In the records below, find the line holding "Task: Open the user settings icon in header" and the line holding "Click the orange". Set down both, with every line between them, exactly.

The records:
────

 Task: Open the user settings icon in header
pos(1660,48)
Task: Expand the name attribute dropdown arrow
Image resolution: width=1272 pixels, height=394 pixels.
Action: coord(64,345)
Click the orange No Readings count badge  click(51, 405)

────

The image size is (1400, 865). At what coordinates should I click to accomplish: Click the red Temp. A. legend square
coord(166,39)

────

Output below:
 Task: Open the user settings icon in header
pos(1660,48)
Task: Expand the name attribute dropdown arrow
Image resolution: width=1272 pixels, height=394 pixels.
Action: coord(64,345)
Click the orange No Readings count badge  click(51, 405)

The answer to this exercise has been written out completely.